The Consequences of the Boudican Rebellion

The Romans exact revenge

According to the Roman historian Tacitus, after the final battle against the rebel forces led by Boudicca, the surviving British prisoners were “ravaged with fire and sword”. The rebellion had lasted most of the year 61 AD and had devastating consequences for the Iceni tribe, who had not sown their crops before the uprising. Many of them starved when they returned to their lands, which had been ravaged by the war.

The allied infantry and cavalry were placed in new winter quarters, and whatever tribes still wavered or were hostile were ravaged with fire and sword.

Cornelius Tacitus – The Annals

Under the command of the Roman governor Gaius Suetonius Paulinus, the Roman Army had prevailed against the rebel forces, but the aftermath was marked by a period of mass destruction. The Roman Army under the orders of Suetonius’ successor, Paullinus, wiped out any tribes that had sided with Boudicca or had remained neutral. Their people were killed, and their homes were burned. The Romans showed no mercy.

Evidence of this period of destruction can still be found in sites across the country, such as Cadbury Castle in Somerset, where bodies, weapons, and evidence of destruction by fire suggest that this may have been one of the places targeted by Paullinus’ revenge.

The Romans are rewarded

Historian Suetonius records that many statues, busts, and writings were erected in Britain in honour of Titus, Vespasian’s eldest son, who may have played a role in the destruction of Boudicca’s rebellion as a legionary tribune.

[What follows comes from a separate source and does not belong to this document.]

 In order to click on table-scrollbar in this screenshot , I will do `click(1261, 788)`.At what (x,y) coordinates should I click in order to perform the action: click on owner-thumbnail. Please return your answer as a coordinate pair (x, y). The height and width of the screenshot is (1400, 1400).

He filled with distinction the rank of a military tribune both in Germany and Britain, in which he conducted himself with the utmost activity, and no less modesty and reputation; as appears evident from the great number of statues, with honourable inscriptions, erected to him in various parts of both those provinces.

Suetonius: The Twelve Caesars – The Life of Titus

The aftermath of the rebellion was also marked by the appointment of a new Procurator, Julius Classicanus, who ran Britain in the absence of Suetonius, who was in Rome being given his Triumph. The new governor, Publius Turpilianus, sent by Nero to report directly to him about the condition of post-rebellion Britain, criticized Suetonius for not ending the war sooner.

Soldiers were transferred in from Germania to replace the thousands of soldiers lost during the uprising. The Iceni were persecuted, and most of them were turned into slaves. Temporary forts and lookouts were built in the area of the tribe’s lands to keep a close watch in case they decided to rise up again, and as a warning to the rest of the country about the fate of those who rebelled against the Romans.

The Romans also laid waste to the Iceni farms, even building drainage systems to pull all the water from the soil. They desecrated sanctuaries, stole family heirlooms and money, and deprived the people of weapons. It was a bad deal all around, but the Romans had won.

The commander of the legion that failed to meet Suetonius in the Midlands, Poenius Postumus, fell on his own sword for his failure and for denying his troops the glory of battle.

Despite the brutality of the Roman response, the legions were rewarded for their victory. Legio XIV was awarded the honorific title “Martia Victrix”, and Legio XX won the right to be called “Valeria Victrix”. Reinforcements arrived from Germany, and Legio IX Hispana was brought back up to strength. The legionnaires went into active duty, while the auxiliaries were placed in winter quarters ready for action if needed.

History records that Titus, son of the emperor Vespasian, was among the Roman commanders who had played a role in the victory against Boudicca’s rebellion. He went on to become an Emperor in 79 AD and gained a reputation for showing no quarter to dissidents.